• Selection:
The truth of the matter, as always, is not so clear cut. Borland has announced that it’s looking to sell off its IDE business, including all the developers and staff responsible for producing and selling JBuilder, as well as Delphi, C++Builder, C#Builder and others. The announcement has a number of encouraging quotes by the company’s chief product evangelist about the products’ bright future in the “new company.”

When such a company will eventuate, and whether or not it will have the budget and drive to keep JBuilder in the competitive Java IDE game (currently dominated by Eclipse and NetBeans, with IDEA a trendy contender), remains to be seen.

As a longtime JBuilder user, I always enjoyed the product’s rich feature set. It always seemed like if it was worth doing, JBuilder could do it. It wouldn’t always be easy or attractive, but you could do it. Borland recently released JBuilder 2006, the twelfth major release of the IDE, where the major changes (aside from supporting new standards and technologies) were in the area of team development: with the new version, two developers can work together on a piece of code, each from his or her own desktop. The IDE provides tools for the developers to chat and give/take control over a shared code view.

But as JBuilder has evolved over the past few years, I’ve observed more and more focus on producing new “peripheral” features like these, while the core experience of day-to-day coding has remained relatively unchanged. As its innovative competitors have deployed rich coding assistance tools (such as static analysis of source code in IDEA and continuous integration in Eclipse), JBuilder’s efforts in these areas have seemed unpolished in some cases.

Lines of data
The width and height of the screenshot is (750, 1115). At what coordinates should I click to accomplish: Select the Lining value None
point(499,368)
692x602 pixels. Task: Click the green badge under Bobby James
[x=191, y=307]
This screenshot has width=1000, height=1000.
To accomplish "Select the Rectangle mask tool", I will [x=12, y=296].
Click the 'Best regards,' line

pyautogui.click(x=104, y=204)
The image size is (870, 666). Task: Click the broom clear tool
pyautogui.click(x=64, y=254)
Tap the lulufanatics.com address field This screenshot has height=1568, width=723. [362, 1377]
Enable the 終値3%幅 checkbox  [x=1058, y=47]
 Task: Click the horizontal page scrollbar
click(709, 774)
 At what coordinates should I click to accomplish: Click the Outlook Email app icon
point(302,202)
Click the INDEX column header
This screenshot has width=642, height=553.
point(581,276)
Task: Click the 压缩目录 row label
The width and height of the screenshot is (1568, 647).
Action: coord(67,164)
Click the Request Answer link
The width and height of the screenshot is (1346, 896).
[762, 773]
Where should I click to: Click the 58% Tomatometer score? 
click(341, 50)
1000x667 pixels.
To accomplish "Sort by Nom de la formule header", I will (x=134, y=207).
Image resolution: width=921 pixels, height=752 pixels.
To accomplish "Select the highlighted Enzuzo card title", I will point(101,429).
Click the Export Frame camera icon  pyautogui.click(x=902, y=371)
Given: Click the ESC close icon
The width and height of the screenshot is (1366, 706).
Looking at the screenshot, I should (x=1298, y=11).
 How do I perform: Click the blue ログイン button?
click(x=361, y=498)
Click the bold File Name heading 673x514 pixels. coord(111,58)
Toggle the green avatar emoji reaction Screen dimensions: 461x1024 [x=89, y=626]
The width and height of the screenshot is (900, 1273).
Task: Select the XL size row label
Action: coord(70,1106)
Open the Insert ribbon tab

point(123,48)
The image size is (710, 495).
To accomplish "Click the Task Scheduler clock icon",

• Task requirements:
**1.** According to the JBuilder passage, which two IDEs currently dominate the Java IDE field?
**2.** Retype the records word for word, starting at the line that contains "This screenshot has width=1000, height=1000." and ending at the line that contains "Click the bold".

• Exercise responses:
**1.** Eclipse and NetBeans

**2.**
This screenshot has width=1000, height=1000.
To accomplish "Select the Rectangle mask tool", I will [x=12, y=296].
Click the 'Best regards,' line

pyautogui.click(x=104, y=204)
The image size is (870, 666). Task: Click the broom clear tool
pyautogui.click(x=64, y=254)
Tap the lulufanatics.com address field This screenshot has height=1568, width=723. [362, 1377]
Enable the 終値3%幅 checkbox  [x=1058, y=47]
 Task: Click the horizontal page scrollbar
click(709, 774)
 At what coordinates should I click to accomplish: Click the Outlook Email app icon
point(302,202)
Click the INDEX column header
This screenshot has width=642, height=553.
point(581,276)
Task: Click the 压缩目录 row label
The width and height of the screenshot is (1568, 647).
Action: coord(67,164)
Click the Request Answer link
The width and height of the screenshot is (1346, 896).
[762, 773]
Where should I click to: Click the 58% Tomatometer score? 
click(341, 50)
1000x667 pixels.
To accomplish "Sort by Nom de la formule header", I will (x=134, y=207).
Image resolution: width=921 pixels, height=752 pixels.
To accomplish "Select the highlighted Enzuzo card title", I will point(101,429).
Click the Export Frame camera icon  pyautogui.click(x=902, y=371)
Given: Click the ESC close icon
The width and height of the screenshot is (1366, 706).
Looking at the screenshot, I should (x=1298, y=11).
 How do I perform: Click the blue ログイン button?
click(x=361, y=498)
Click the bold File Name heading 673x514 pixels. coord(111,58)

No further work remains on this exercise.